■ **Yapılacak İşler**:
1. Pygmalion etkisi konulu metne göre Pygmalion, düşlerindeki kadının heykelini hangi malzemeden yapmıştır?
2. Pygmalion etkisi konulu metinde "Ey insan oğlu" sözlerinden "(beklenti teorisi) denir." sözlerine kadar uzanan bölümü hiçbir değişiklik yapmadan tekrarlayınız.

━━━━━ Alıntılanan Metin

“Düşünce ekersin davranış biçersin.
Davranış ekersin alışkanlık biçersin.
Alışkanlık ekersin karakter biçersin.
Karakter ekersin kaderini biçersin.
Ey insan oğlu bilmez misin
ne ekersen onu biçersin.”
– Mevlana –
Kendini gerçekleştiren kehanet, günlük hayatta düşüncelerimizin ve inandığımız şeylerin gerçekleşmesi doğrultusunda davranışlarımıza yön vererek gerçekleşmesini ifade eden bir teoridir. Buna sosyal psikolojide pygmalion etkisi (beklenti teorisi) denir.
Pygmalion etkisi ,adını mitolojik bir hikayeden alır. Yunan mitolojisinde Pygmalion, Kıbrıslı kadın düşmanı bir heykeltıraştır. Kadınlarla yaşadığı olumsuz tecrübelerden sonra ölünceye kadar kimseyle evlenmeyeceğine dair büyük bir yemin eder ve kendini mesleğine adar. Kimselere benzemeyen mükemmel kadının olması için, düşlerindeki kadın heykelini yapmaya karar verir. Uzun bir süre çalışır ve fildişinden yaptığı bu heykel o kadar güzel olmuştur ki Pygmalion eserine aşık olur. Yaptığı heykelin adını” uyuyan aşk” anlamına gelen Galatea koyar. Her gün uzun uzun Galetea’yı seyreder, onunla konuşur ve ona hediyeler alır. Her gece düşlerinde Galatea’nın canlandığını görür. Günlerden bir gün Pygmalion, Afrodit’in yanına gider. Kendisine Galatea gibi bir eş vermesini ister. Pygmalion’un Galatea ‘ya olan sevgisi karşısında Afrodit etkilenir ve Galatea’ya can verir. Pygmalion eve döndüğü zaman fildişi heykeline sarılır ve bir anda onun yumuşaklığını fark eder. Öpüp koklamaya başladığı zaman sıcaklığını hissetmeye başlar. Pygmalion’un dileği gerçek olur ve fildişi heykeli canlanır. Galatea da bu aşka karşılık verir. Pygmalion, Galatea ile evlenir ve çocukları olur.

━━━━━━━━━━
━━━━━ Çıkarılan Kayıtlar

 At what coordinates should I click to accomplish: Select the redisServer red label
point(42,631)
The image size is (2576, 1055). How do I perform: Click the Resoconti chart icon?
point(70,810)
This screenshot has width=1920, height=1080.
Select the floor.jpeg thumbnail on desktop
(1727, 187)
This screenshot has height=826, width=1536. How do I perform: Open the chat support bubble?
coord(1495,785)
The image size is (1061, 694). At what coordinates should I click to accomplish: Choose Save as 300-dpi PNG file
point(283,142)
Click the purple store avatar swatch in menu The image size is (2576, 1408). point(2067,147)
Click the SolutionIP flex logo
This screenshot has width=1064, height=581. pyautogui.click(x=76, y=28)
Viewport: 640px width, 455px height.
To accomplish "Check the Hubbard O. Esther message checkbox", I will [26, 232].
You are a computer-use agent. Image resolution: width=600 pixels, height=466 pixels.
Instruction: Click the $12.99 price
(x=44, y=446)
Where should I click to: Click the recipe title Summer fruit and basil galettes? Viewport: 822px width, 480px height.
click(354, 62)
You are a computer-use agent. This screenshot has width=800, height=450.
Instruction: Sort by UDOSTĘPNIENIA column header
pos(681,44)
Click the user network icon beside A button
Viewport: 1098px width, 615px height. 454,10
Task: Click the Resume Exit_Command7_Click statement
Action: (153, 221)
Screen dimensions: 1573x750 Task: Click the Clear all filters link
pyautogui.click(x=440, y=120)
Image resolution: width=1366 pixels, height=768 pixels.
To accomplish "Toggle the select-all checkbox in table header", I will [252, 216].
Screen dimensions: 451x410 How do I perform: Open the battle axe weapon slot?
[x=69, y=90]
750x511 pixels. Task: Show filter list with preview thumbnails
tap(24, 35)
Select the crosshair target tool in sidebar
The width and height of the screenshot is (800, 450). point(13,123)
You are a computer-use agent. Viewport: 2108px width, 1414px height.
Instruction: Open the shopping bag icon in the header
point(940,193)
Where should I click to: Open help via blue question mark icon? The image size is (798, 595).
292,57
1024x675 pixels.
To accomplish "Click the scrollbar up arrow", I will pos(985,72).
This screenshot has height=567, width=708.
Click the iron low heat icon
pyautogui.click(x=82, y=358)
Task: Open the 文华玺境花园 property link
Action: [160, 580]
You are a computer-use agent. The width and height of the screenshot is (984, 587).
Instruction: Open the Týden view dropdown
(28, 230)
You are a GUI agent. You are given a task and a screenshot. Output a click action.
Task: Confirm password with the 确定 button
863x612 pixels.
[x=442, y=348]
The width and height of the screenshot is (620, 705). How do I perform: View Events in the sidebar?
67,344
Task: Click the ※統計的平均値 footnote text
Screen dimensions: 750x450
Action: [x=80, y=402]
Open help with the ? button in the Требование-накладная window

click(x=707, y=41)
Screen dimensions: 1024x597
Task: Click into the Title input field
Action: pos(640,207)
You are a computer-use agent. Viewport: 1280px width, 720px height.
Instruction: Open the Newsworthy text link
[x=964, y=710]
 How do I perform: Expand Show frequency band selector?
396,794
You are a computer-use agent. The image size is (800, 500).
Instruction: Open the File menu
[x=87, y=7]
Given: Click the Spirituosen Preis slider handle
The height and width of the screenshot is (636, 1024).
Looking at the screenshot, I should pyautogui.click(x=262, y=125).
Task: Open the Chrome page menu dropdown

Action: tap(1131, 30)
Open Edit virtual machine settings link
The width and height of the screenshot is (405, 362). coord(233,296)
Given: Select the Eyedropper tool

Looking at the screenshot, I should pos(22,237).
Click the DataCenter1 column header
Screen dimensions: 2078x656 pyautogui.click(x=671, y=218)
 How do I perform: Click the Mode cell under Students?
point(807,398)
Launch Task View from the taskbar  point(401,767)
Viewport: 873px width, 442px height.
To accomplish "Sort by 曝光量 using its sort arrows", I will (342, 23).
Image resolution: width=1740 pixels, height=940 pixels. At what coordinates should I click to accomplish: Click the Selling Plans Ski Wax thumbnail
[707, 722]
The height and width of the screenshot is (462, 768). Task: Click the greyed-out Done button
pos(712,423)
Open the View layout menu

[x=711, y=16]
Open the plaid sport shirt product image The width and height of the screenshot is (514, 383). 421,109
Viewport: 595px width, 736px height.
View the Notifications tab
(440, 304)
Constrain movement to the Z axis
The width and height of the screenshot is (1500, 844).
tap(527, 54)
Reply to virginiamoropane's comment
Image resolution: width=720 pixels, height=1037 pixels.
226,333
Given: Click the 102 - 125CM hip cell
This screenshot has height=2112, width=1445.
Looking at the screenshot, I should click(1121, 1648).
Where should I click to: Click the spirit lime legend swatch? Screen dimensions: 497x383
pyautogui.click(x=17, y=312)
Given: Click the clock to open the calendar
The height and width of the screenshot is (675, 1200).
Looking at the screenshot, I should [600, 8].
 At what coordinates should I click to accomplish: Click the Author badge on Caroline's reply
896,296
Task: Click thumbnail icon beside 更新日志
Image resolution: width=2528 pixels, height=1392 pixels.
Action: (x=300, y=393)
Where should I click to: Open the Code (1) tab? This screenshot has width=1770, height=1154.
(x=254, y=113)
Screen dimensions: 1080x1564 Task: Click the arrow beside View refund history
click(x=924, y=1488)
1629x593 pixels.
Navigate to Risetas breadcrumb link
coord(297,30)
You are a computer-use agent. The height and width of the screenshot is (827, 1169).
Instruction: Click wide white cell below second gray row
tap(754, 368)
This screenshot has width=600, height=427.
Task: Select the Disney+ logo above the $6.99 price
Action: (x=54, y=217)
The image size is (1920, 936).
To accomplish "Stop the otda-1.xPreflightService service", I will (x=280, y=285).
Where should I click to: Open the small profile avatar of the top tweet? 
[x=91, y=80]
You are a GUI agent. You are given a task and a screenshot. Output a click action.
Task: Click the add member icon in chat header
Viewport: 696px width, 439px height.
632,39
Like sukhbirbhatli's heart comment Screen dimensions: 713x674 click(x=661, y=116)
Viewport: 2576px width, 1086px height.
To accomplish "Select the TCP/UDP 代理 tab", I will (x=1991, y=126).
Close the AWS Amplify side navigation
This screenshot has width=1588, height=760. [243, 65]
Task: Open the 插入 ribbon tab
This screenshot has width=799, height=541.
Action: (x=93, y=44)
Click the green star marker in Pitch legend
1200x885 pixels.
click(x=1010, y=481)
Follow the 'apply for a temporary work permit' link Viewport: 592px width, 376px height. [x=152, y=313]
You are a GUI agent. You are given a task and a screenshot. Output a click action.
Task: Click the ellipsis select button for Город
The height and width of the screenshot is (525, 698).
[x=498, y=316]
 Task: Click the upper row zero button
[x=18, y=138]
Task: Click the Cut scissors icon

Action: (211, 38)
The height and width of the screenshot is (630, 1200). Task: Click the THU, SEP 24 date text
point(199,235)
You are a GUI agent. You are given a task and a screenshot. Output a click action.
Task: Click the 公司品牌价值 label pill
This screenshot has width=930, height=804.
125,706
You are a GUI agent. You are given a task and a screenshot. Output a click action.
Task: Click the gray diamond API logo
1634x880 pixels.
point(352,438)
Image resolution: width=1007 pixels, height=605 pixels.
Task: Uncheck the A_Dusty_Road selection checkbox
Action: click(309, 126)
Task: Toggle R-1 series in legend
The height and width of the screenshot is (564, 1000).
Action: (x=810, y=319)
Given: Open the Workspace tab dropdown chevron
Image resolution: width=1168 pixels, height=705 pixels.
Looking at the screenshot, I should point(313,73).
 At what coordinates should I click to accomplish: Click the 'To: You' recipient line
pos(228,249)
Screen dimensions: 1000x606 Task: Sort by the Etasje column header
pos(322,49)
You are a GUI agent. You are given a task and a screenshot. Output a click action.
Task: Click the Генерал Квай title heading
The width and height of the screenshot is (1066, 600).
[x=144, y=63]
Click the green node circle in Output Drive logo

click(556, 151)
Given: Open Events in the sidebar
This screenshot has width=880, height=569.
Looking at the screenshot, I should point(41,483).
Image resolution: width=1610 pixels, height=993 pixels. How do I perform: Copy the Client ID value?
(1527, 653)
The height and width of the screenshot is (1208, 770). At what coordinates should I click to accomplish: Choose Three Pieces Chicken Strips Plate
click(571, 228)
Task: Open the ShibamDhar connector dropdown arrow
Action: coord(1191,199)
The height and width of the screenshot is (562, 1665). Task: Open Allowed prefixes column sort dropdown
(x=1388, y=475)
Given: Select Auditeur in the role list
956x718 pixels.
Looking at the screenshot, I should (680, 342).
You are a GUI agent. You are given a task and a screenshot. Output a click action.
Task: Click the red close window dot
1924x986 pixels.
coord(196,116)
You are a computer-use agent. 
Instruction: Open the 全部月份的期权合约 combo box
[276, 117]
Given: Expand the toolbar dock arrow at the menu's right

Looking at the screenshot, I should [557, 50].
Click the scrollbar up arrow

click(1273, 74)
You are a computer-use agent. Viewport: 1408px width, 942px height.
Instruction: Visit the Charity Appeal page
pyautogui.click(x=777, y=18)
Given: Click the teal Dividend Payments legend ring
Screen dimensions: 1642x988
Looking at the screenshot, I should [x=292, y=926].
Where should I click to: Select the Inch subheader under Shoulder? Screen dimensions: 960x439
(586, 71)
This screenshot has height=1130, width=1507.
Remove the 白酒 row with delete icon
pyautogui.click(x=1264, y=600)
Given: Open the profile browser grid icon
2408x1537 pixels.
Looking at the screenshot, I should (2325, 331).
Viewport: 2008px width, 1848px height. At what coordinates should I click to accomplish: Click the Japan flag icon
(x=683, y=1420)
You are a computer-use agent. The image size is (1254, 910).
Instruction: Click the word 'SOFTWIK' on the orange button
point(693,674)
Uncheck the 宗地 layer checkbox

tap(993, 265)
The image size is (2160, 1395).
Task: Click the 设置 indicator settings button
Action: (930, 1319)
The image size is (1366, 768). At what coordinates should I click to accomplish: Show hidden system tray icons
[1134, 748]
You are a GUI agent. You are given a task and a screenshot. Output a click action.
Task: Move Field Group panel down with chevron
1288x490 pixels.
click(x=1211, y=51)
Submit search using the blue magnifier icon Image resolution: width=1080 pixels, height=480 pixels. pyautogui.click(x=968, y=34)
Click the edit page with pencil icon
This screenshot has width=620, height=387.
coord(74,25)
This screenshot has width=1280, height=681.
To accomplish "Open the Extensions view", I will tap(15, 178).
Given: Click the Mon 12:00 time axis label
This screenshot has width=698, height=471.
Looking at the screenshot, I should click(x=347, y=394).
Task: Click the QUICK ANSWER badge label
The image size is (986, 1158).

━━━━━━━━━━

■ **Cevap Listesi**:
1. Fildişinden.

2.
Ey insan oğlu bilmez misin
ne ekersen onu biçersin.”
– Mevlana –
Kendini gerçekleştiren kehanet, günlük hayatta düşüncelerimizin ve inandığımız şeylerin gerçekleşmesi doğrultusunda davranışlarımıza yön vererek gerçekleşmesini ifade eden bir teoridir. Buna sosyal psikolojide pygmalion etkisi (beklenti teorisi) denir.